Do You Need "Disgrace Insurance"?

Celebrity endorsements are all well and good … until the celebrity starts misbehaving. That’s where the insurance companies come in. Insurance brokers report a growing interest in “disgrace insurance,” which protects companies in the event that “a brand ambassador turns into a persona non grata.” “We live in a time where interest in a celebrity’s life is everything,” said Robert Barron of Lockton.?”These people are under constant media surveillance and it’s very difficult to keep what they do a secret. Brands know that even if they have someone endorsing their product who is squeaky clean, there is always a risk they could be caught doing something.” Of course, a “wild” brand ambassador might be a good thing for some companies: “While we can’t advocate the off-pitch antics of ambassadors, there may be a time where a few wild nights might work for a brand and not against it,” said Joe Hale, a brand consultant. (HT: Marginal Revolution) [%comments]


Once these contracts begin trading, it will no longer be just tabloids and stalkers delving into the private lives of celebrities.
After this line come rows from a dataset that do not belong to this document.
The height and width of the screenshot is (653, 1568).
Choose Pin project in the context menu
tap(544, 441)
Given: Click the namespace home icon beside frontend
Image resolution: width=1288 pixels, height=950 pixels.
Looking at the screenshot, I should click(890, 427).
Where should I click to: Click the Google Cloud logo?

Wonder how much this insurance would have paid out to Nike, Gatorade, Buick, Accenture, and AT&T around this time last year...
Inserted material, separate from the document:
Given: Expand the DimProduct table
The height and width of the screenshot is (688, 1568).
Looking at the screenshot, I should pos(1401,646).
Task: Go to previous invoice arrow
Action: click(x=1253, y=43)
What about ambassadors that commit insurance fraud? I can see a company, wanting to dump an ambassador that's lost some of their luster, giving the ambassador a kickback if they let slip a few things.



I wonder what would constitute "persona non grata" status.

Brett Favre sending an alledged picture of 'himself' is that enough?

Even Tiger Woods was charged with no crime, but clearly the implication is that his indiscretion is what your insuring against.

Disgrace is different from person to person this seems a very fuzzy thing to ensure against.

Ian Callum

Just go into rehab like everyone else.


Does a celebrity scandal actually hurt sales? Has anyone done any research on that?

Drill-Baby-Drill Drill Team

Tiger Wood's Titanic reputation was sunk on the Iceberg of Infidelity.
Richard Simmon's reputation by contrast is stellar. He has shown America the results of decades of exercise and short shorts.


See "Diary" by Chuck Pahlaniuk for an interesting take on branding and advertising and the cult of celebrity.


@KarenS Good point... I rather doubt it does.

William McClain

Since there isn't really a sophisticated and accurate method of valuing brands and brand-ambassadors on balance-sheet, typically brand-value is assigned based on the discrepancy between market-value and fair-value. This is not a great system, as it usually results in under- or over- valued brands that, in certain situations, can float around a lot without any real changes to value.

However, in order to provide a market for insurance of brand-ambassadors, insurance providers will have to find some way of measuring the risk of each individual and the potential return/loss. Doing so would, theoretically, provide a value for each individual brand-ambassador as well as the total brand, but will it be any more accurate than what we have now?

I would question whether there is a direct correlation between the risk of a potential brand-ambassador and that person's potential return. Don Imus or Russell Brand are definitely riskier than having Derek Jeter or Julia Roberts, but I'm not sure that one side or the other is guaranteed to have a higher return. But obviously an insurance company will base their policy based on the potential risk of that person. So could companies then use that assessment as a balance-sheet valuation?

Some posters have talked about the potential for a company to encourage an ambassador to act poorly in order to collect on insurance. More interesting to me would be if all of a sudden risk-and-return rates are being measured by insurance providers, could companies then higher a riskier ambassador to plug a sudden loss in value without any actual correlation to potential return? It would be an interesting thing to watch.



Two questions come to mind. How would a company like Nike even begin to quantify how much they might've lost because of Tiger Woods? And how would an insurance company calculate this risk before agreeing to underwrite a policy?

Would a policy for a company that signs Lindsay Lohan to an endorsement deal be relatively expensive based upon her past misdeeds and likelihood to repeat, or would it be inexpensive because the disgraceful reputation is already there?

Eric M. Jones

And would Paris Hilton have celebrity if it were not for the disgrace? I wonder if, in our contrameritocratic world, we have gone beyond disgrace.

Drink milk; O. J. will kill you.


heh, talk about a moral hazard!


Well, disgrace insurance, divorce insurance (see below) and others that are in the pipeline will be the next wave after the credit markets and default swaps.

What about insurance against abused childhood, unmet expectations (disappointment insurance), etc. and the biggest one of all, national neurotic index about terrorism, global warming and economic meltdown.